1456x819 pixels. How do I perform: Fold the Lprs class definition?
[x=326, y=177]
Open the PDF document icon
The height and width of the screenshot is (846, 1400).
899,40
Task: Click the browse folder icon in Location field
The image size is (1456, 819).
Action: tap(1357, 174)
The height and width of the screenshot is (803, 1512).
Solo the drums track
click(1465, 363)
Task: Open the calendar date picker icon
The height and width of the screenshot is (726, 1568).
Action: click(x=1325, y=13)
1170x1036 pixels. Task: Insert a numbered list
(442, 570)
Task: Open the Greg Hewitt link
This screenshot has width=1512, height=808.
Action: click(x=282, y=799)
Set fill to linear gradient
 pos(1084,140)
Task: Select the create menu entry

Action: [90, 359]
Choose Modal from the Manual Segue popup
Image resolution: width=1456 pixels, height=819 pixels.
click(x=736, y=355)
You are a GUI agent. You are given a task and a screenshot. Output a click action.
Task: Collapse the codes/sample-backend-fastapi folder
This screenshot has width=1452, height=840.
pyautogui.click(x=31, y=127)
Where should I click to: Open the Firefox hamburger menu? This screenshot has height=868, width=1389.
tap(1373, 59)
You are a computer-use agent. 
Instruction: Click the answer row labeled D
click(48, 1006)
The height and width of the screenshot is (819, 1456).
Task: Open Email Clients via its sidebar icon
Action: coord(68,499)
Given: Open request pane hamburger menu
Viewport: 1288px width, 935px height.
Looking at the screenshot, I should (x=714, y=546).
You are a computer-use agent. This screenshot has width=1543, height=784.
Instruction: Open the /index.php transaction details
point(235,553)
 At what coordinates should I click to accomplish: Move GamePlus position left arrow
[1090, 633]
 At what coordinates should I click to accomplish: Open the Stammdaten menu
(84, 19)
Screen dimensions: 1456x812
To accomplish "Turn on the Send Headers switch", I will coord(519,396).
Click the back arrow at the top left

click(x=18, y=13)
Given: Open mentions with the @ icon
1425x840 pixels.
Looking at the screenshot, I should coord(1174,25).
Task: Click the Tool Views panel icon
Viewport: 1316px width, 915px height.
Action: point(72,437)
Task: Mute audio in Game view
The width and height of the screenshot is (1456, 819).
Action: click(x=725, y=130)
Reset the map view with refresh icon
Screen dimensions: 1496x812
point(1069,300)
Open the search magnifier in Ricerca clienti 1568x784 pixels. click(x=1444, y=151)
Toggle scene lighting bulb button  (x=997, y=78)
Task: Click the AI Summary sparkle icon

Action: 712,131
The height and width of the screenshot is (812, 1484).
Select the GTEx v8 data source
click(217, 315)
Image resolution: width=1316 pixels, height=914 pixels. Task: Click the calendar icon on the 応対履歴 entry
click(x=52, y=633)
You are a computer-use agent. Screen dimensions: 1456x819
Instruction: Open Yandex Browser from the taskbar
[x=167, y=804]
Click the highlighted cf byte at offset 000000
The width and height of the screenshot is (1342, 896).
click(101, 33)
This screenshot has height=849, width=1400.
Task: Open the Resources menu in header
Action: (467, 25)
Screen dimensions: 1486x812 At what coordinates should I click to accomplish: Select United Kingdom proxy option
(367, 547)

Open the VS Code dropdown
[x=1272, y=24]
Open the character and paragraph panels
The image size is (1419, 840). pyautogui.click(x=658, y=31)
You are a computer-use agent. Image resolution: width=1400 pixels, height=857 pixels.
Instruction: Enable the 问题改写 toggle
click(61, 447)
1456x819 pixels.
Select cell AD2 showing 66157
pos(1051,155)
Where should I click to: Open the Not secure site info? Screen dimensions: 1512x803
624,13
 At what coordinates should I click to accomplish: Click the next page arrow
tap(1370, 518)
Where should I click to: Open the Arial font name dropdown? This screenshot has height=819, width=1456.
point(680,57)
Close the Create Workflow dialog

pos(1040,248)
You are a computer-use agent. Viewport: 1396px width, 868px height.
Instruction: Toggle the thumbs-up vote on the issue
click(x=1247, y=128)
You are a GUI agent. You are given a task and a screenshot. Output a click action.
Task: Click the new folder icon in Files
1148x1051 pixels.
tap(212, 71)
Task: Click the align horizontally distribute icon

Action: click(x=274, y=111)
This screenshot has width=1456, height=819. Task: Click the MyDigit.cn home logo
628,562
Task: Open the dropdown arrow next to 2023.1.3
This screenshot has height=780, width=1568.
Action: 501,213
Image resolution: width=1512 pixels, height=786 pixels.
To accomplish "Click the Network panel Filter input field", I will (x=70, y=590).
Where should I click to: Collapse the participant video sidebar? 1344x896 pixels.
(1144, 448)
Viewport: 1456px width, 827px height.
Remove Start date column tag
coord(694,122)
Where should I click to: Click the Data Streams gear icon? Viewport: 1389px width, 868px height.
::::::::
Each record above should be repeated exactly.

1456x819 pixels. How do I perform: Fold the Lprs class definition?
[x=326, y=177]
Open the PDF document icon
The height and width of the screenshot is (846, 1400).
899,40
Task: Click the browse folder icon in Location field
The image size is (1456, 819).
Action: tap(1357, 174)
The height and width of the screenshot is (803, 1512).
Solo the drums track
click(1465, 363)
Task: Open the calendar date picker icon
The height and width of the screenshot is (726, 1568).
Action: click(x=1325, y=13)
1170x1036 pixels. Task: Insert a numbered list
(442, 570)
Task: Open the Greg Hewitt link
This screenshot has width=1512, height=808.
Action: click(x=282, y=799)
Set fill to linear gradient
 pos(1084,140)
Task: Select the create menu entry

Action: [90, 359]
Choose Modal from the Manual Segue popup
Image resolution: width=1456 pixels, height=819 pixels.
click(x=736, y=355)
You are a GUI agent. You are given a task and a screenshot. Output a click action.
Task: Collapse the codes/sample-backend-fastapi folder
This screenshot has width=1452, height=840.
pyautogui.click(x=31, y=127)
Where should I click to: Open the Firefox hamburger menu? This screenshot has height=868, width=1389.
tap(1373, 59)
You are a computer-use agent. 
Instruction: Click the answer row labeled D
click(48, 1006)
The height and width of the screenshot is (819, 1456).
Task: Open Email Clients via its sidebar icon
Action: coord(68,499)
Given: Open request pane hamburger menu
Viewport: 1288px width, 935px height.
Looking at the screenshot, I should (x=714, y=546).
You are a computer-use agent. This screenshot has width=1543, height=784.
Instruction: Open the /index.php transaction details
point(235,553)
 At what coordinates should I click to accomplish: Move GamePlus position left arrow
[1090, 633]
 At what coordinates should I click to accomplish: Open the Stammdaten menu
(84, 19)
Screen dimensions: 1456x812
To accomplish "Turn on the Send Headers switch", I will coord(519,396).
Click the back arrow at the top left

click(x=18, y=13)
Given: Open mentions with the @ icon
1425x840 pixels.
Looking at the screenshot, I should coord(1174,25).
Task: Click the Tool Views panel icon
Viewport: 1316px width, 915px height.
Action: point(72,437)
Task: Mute audio in Game view
The width and height of the screenshot is (1456, 819).
Action: click(x=725, y=130)
Reset the map view with refresh icon
Screen dimensions: 1496x812
point(1069,300)
Open the search magnifier in Ricerca clienti 1568x784 pixels. click(x=1444, y=151)
Toggle scene lighting bulb button  (x=997, y=78)
Task: Click the AI Summary sparkle icon

Action: 712,131
The height and width of the screenshot is (812, 1484).
Select the GTEx v8 data source
click(217, 315)
Image resolution: width=1316 pixels, height=914 pixels. Task: Click the calendar icon on the 応対履歴 entry
click(x=52, y=633)
You are a computer-use agent. Screen dimensions: 1456x819
Instruction: Open Yandex Browser from the taskbar
[x=167, y=804]
Click the highlighted cf byte at offset 000000
The width and height of the screenshot is (1342, 896).
click(101, 33)
This screenshot has height=849, width=1400.
Task: Open the Resources menu in header
Action: (467, 25)
Screen dimensions: 1486x812 At what coordinates should I click to accomplish: Select United Kingdom proxy option
(367, 547)

Open the VS Code dropdown
[x=1272, y=24]
Open the character and paragraph panels
The image size is (1419, 840). pyautogui.click(x=658, y=31)
You are a computer-use agent. Image resolution: width=1400 pixels, height=857 pixels.
Instruction: Enable the 问题改写 toggle
click(61, 447)
1456x819 pixels.
Select cell AD2 showing 66157
pos(1051,155)
Where should I click to: Open the Not secure site info? Screen dimensions: 1512x803
624,13
 At what coordinates should I click to accomplish: Click the next page arrow
tap(1370, 518)
Where should I click to: Open the Arial font name dropdown? This screenshot has height=819, width=1456.
point(680,57)
Close the Create Workflow dialog

pos(1040,248)
You are a computer-use agent. Viewport: 1396px width, 868px height.
Instruction: Toggle the thumbs-up vote on the issue
click(x=1247, y=128)
You are a GUI agent. You are given a task and a screenshot. Output a click action.
Task: Click the new folder icon in Files
1148x1051 pixels.
tap(212, 71)
Task: Click the align horizontally distribute icon

Action: click(x=274, y=111)
This screenshot has width=1456, height=819. Task: Click the MyDigit.cn home logo
628,562
Task: Open the dropdown arrow next to 2023.1.3
This screenshot has height=780, width=1568.
Action: 501,213
Image resolution: width=1512 pixels, height=786 pixels.
To accomplish "Click the Network panel Filter input field", I will (x=70, y=590).
Where should I click to: Collapse the participant video sidebar? 1344x896 pixels.
(1144, 448)
Viewport: 1456px width, 827px height.
Remove Start date column tag
coord(694,122)
Where should I click to: Click the Data Streams gear icon? Viewport: 1389px width, 868px height.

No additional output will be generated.